Just as importantly as all of the above, it needs to be aesthetically pleasing, appearing integral to the original vessel design. I contemplated a hard top bimini as well but could not visualise this to be anything but ugly on my vessel, so decided against it.
The dodger also needed to be something I could build myself, as a semi-competent handyman.
How big to make it is an important decision as this will determine how it will look after installation and how effective it will be for shade, ergonomics, etc. I wanted mine slightly smaller than the cockpit coaming, which runs around the entire Hunter 450 centre cockpit like a big bath tub. When the ply is bent to shape, it will decrease slightly in width. This will provide a little bit of rake off vertical when the clears are added. So, the pattern was to be the same size as the outside measurement of the coaming.
I used a large piece of cardboard laid over the coaming which I traced out, then cut. It is a good idea to place this cardboard cut-out above the cockpit in the intended position, to see how it will look once the dodger is built. It will also help establish where the stainless steel struts will need to be positioned and if there is access below deck to secure the bolts. Once happy, I then transferred this measurement to the marine ply.
Materials
Having limited experience in working with fibreglass, I used the advice of my local suppliers and decided on a six millimetre marine plywood core with a polyester fibreglass outer shell.

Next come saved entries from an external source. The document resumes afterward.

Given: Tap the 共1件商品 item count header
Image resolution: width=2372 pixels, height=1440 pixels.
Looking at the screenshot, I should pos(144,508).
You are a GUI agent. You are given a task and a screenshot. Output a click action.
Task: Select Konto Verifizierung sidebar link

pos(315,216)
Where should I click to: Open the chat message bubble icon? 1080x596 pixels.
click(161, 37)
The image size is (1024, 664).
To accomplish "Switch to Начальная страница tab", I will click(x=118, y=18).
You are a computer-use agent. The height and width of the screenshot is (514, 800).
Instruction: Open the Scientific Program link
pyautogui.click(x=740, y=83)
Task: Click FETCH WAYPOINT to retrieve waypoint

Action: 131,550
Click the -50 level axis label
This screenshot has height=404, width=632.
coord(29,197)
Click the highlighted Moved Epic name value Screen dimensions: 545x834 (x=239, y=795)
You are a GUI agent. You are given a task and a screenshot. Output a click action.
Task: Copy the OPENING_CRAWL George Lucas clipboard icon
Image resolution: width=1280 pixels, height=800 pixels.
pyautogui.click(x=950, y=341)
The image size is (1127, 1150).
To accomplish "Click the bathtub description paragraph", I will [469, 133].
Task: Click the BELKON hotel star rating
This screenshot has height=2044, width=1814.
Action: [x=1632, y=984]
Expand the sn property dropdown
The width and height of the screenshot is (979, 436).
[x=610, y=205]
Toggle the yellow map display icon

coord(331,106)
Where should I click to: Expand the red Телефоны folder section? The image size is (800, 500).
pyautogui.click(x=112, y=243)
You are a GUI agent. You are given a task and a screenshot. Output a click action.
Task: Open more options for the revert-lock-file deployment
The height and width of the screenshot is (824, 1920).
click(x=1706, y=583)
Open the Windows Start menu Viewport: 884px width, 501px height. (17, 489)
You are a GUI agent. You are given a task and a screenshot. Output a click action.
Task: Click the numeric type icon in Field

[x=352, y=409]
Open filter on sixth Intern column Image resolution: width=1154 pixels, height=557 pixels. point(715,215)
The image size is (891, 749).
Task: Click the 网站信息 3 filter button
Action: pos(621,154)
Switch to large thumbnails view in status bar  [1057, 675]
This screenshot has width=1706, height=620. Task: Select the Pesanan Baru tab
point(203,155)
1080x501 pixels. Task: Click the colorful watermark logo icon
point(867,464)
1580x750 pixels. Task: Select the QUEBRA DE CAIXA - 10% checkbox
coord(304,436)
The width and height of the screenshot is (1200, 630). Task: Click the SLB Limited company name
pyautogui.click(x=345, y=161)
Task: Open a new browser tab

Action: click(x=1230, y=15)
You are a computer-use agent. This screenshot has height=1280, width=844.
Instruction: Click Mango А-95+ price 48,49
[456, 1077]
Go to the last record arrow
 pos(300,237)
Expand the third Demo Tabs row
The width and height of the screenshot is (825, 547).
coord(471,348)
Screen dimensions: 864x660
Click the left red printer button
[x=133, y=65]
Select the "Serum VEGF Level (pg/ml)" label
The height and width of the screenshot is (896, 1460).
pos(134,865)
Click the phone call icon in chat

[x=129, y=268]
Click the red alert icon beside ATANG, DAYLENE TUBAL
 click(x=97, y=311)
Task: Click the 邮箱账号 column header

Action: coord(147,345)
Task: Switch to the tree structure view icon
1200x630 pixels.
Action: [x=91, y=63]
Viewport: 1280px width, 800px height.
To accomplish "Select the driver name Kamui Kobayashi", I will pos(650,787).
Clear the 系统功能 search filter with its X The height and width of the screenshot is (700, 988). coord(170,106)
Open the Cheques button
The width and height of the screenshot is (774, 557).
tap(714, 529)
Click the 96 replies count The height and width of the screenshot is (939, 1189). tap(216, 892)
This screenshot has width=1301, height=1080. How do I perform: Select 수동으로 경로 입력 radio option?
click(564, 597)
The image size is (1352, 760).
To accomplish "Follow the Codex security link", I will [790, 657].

Although the 6mm ply is lighter, you may want to use 9mm for the extra strength, depending how large and how curved your dodger will be. I would also spend the extra money on either vinylester or epoxy resin should I do this again.
I also used a polyurethane foam from which I shaped a rain lip around the front and side edges of the dodger. On completion, the clears will be attached to the inside edge of this rain lip with sail track, providing a seamless appearance from both inside and out.
Framework
Having cut the ply to the required shape and rounding any sharp edges that will be glassed over, it is time to build a cradle on which the ply will be attached to give the dodger its curved, or arched appearance.
I wanted a 100mm curve from the centre to the sides.
This will allow the water to run off well and give it a nice nautical look.
For the cradle, I used two lengths of cheap custom board and cut one long edge of each with the prescribed curve where the ply will be attached. Three or four shorter boards are screwed to the inside of each custom board length to box the cradle. The cradle needs to be approximately 2/3 the total width of the ply. Small blocks of timber are screwed about every 250mm to the top outside of each curved edge; this is where the ply will be secured to maintain the shape once bent.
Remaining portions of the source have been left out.